# THE TASK:
Please say how many lines in the records contain the word "agent", giving only the number.

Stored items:
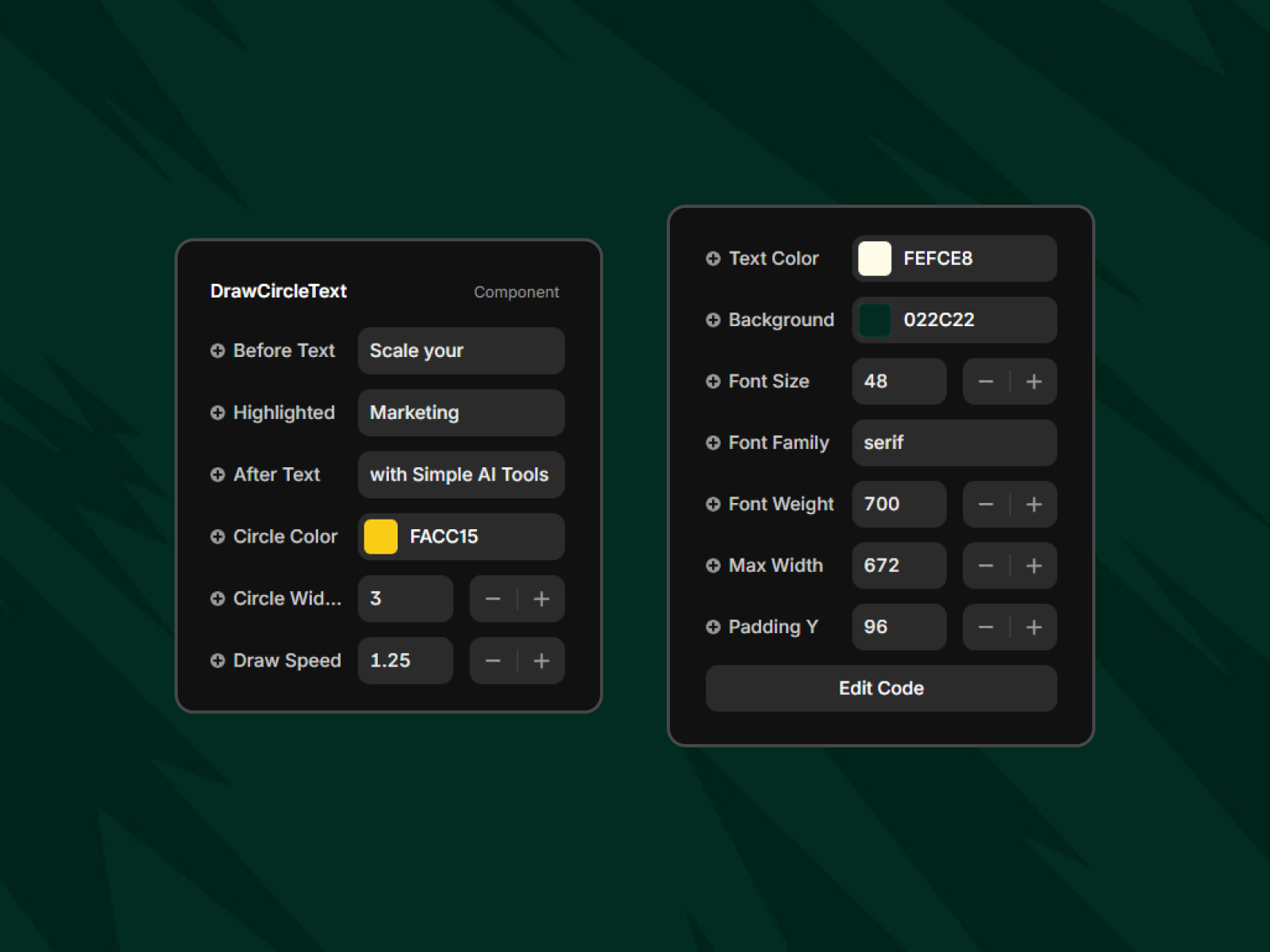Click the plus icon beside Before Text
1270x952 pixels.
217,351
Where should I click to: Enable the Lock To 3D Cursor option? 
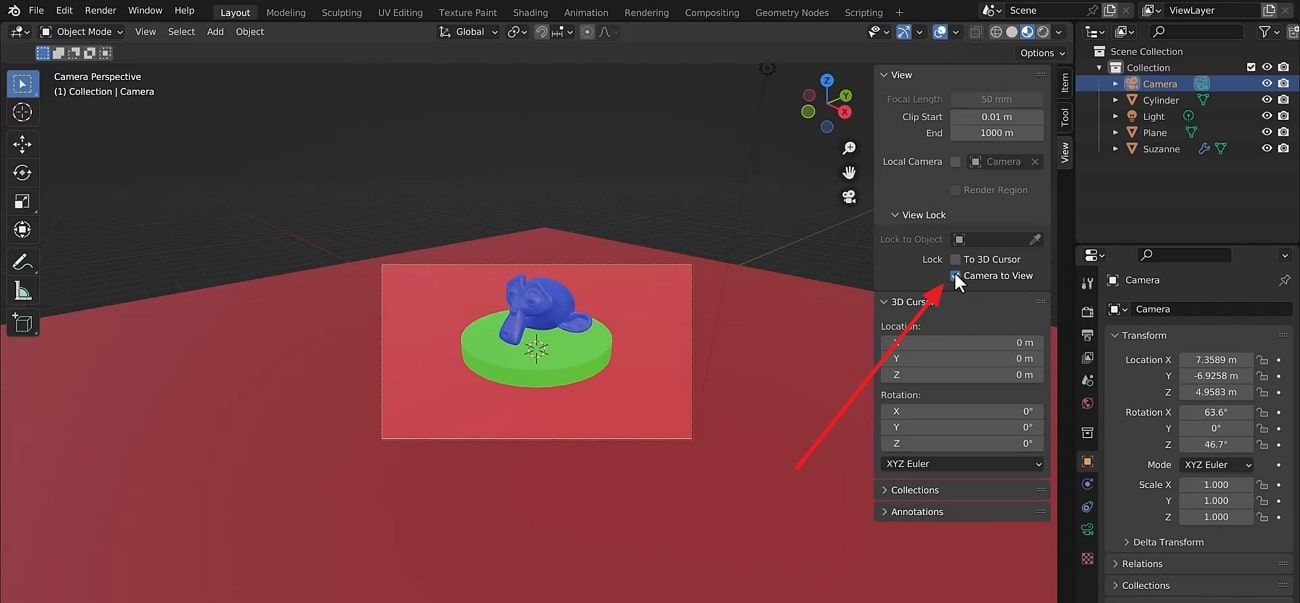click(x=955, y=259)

---

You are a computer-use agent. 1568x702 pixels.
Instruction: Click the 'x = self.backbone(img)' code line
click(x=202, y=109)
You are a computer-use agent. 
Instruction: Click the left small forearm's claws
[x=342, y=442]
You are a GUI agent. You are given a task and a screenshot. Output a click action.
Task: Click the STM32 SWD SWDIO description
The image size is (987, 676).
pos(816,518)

...

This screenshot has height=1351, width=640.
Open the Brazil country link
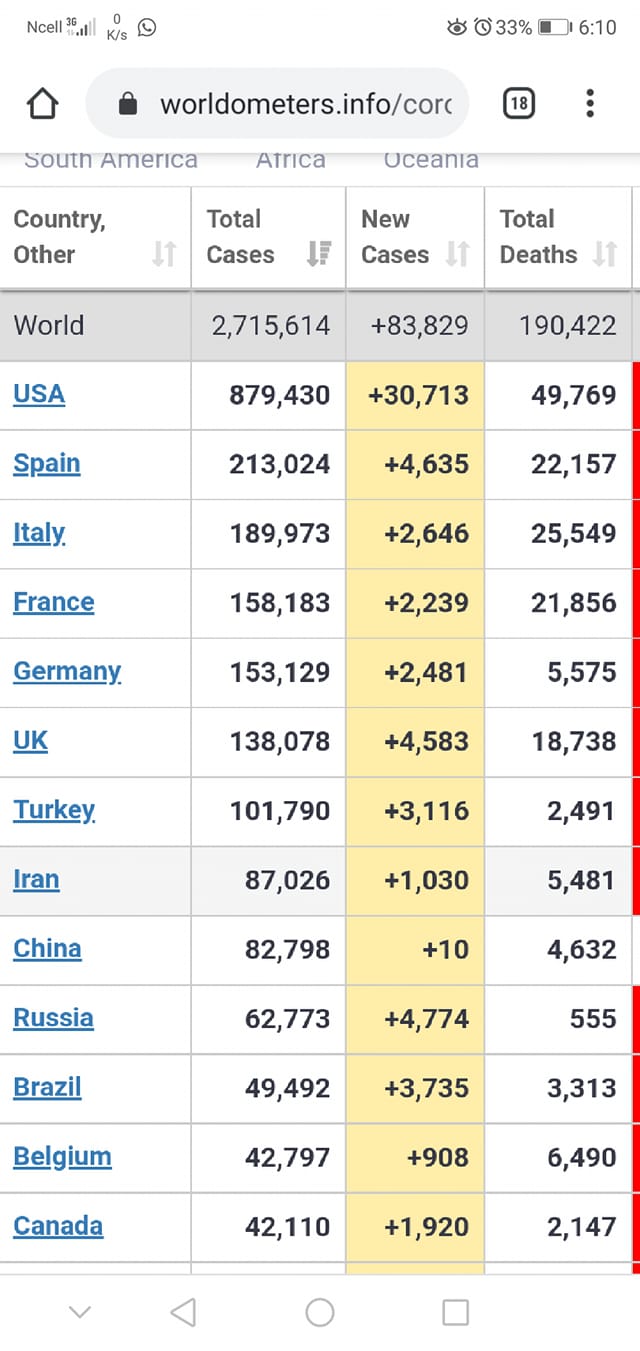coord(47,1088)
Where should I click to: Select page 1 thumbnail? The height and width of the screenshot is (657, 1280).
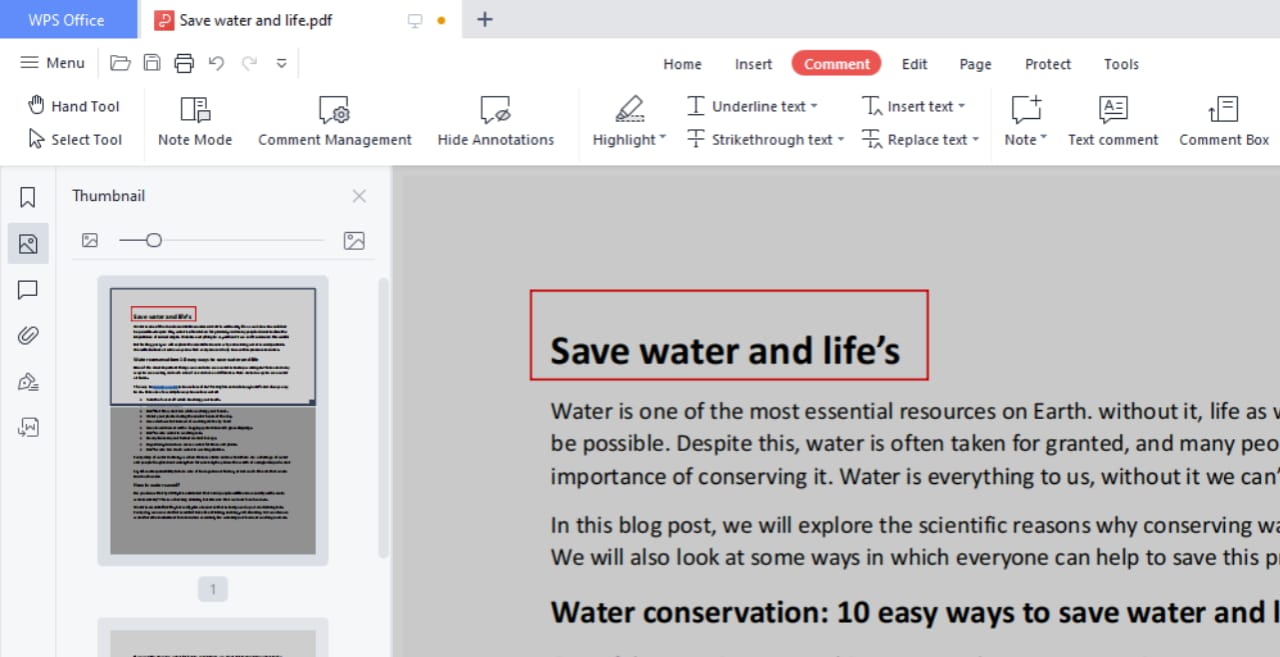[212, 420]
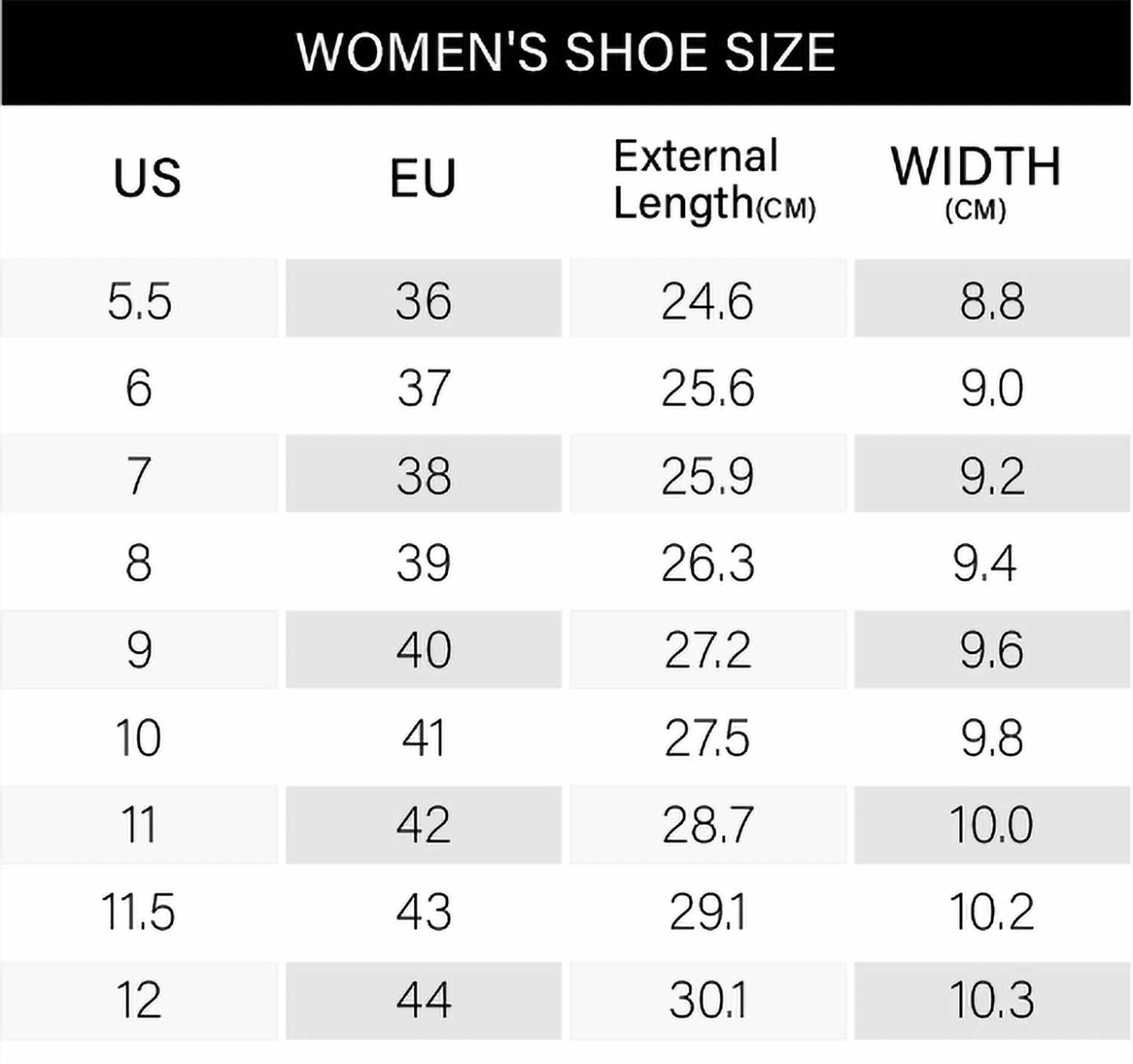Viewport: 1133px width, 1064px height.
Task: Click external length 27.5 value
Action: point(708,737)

# RESULT OF THE EXERCISE:
3